Deux fois plus de surpoids

Face à ce bilan bien sombre, les perspectives sont mauvaises. Au cours des 20 prochaines années, la situation risque de s’aggraver et aucun pays n’est épargné. Par rapport à 2005, la surcharge pondérale risque de doubler en Chine. Du côté de l’Europe, un quart de la population française sera touché par le surpoids, contre la moitié de la population islandaise et un tiers des Britanniques. Les effets seront même plus larges : au Nigéria ou en Ethiopie, les cas de diabète devraient se multiplier par deux.

« Les forces qui conduisent au changement, comme la croissance démographique, le changement climatique ou l’urbanisation, convergent vers le système alimentaire », explique le Panel dans son rapport. Mais ces changements vont aussi opposer un nouveau défi à chaque pays : comment assurer un approvisionnement suffisant à cette population croissante, dans des conditions plus exigeantes ? Aux yeux du Panel, c’est tout le modèle qui doit évoluer.

Femmes et enfants au cœur

L’ampleur de l’action doit être similaire à la lutte organisée contre le Sida et le paludisme. Le rapport préconise pour cela que des objectifs internationaux soient fixés. « A moins que les décideurs n’agissent de manière décisive pour contrôler le surpoids, l’obésité et les maladies liées au régime, n’accélèrent les efforts pour réduire la sous-nutrition, l’ensemble des pays paiera le prix fort en termes de mortalité, de santé physique, de bien-être mental, de pertes économiques et de dégradation de l’environnement », avertissent John Kufuor, ancien président du Ghana et Sir John Beddington, ancien conseiller du gouvernement britannique.

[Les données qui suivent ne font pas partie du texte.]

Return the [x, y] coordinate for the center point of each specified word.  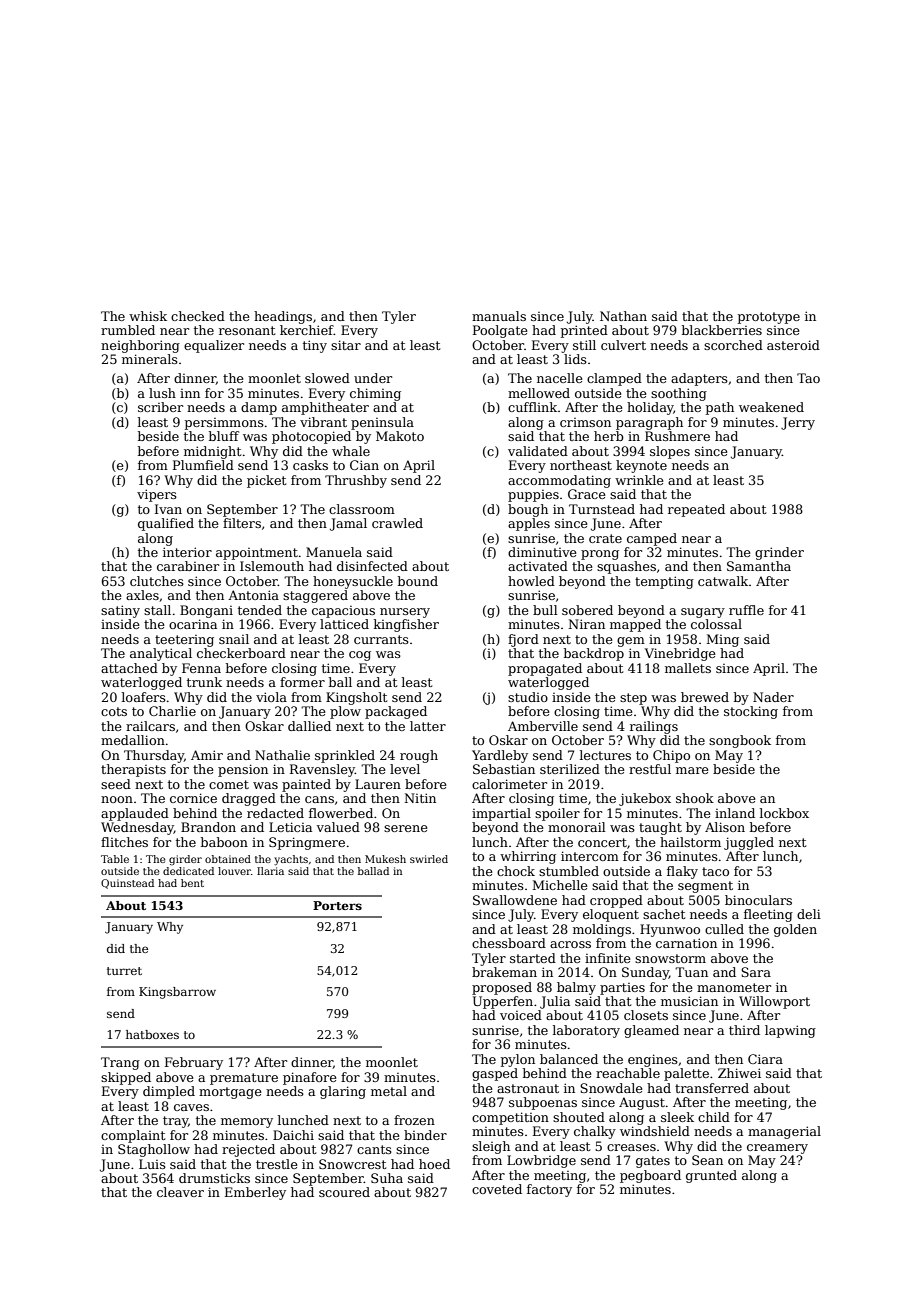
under [373, 378]
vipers [157, 495]
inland [735, 813]
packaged [396, 712]
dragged [249, 799]
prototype [769, 318]
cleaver [180, 1192]
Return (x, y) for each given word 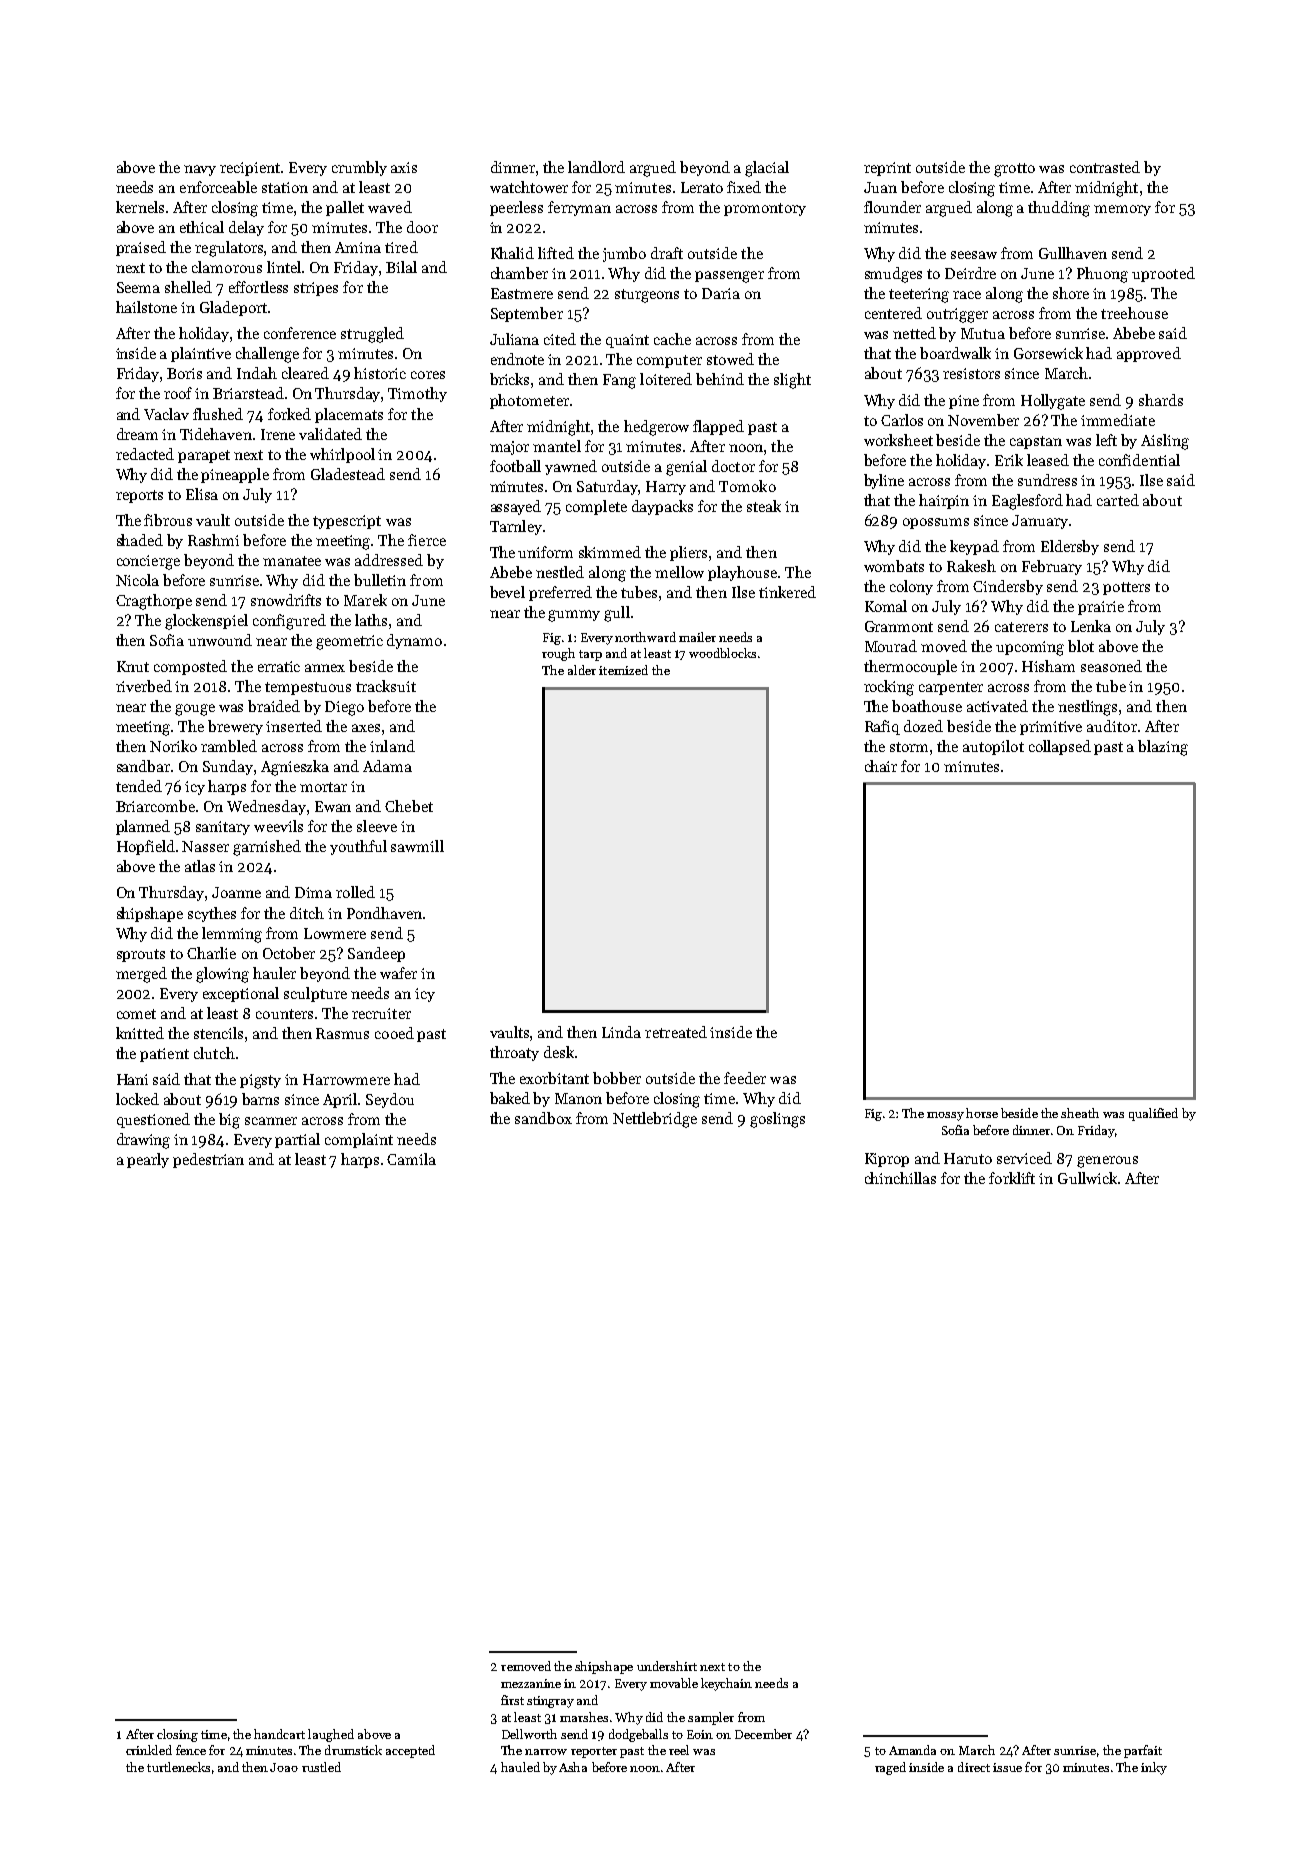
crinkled (149, 1750)
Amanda (912, 1750)
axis (404, 167)
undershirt (667, 1666)
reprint (887, 169)
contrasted (1105, 167)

Le changement de paradigme qu’ils recommandent est simple, à première vue : le système alimentaire doit nourrir sa population au sens plein. Il ne s’agit plus d’assurer les apports caloriques, mais aussi d’assurer la qualité du régime – avec des aliments variés principalement. Femmes et enfants doivent être au cœur de cette politique nutritionnelle, qui doit devenir une priorité. Le Panel propose aussi de développer une mise à disposition facilitée des aliments au bon profil nutritionnel et de recentrer la politique agricole sur des aliments de qualité. Ces recommandations seront-elles suivis d’action ? Rien n'est moins sûr.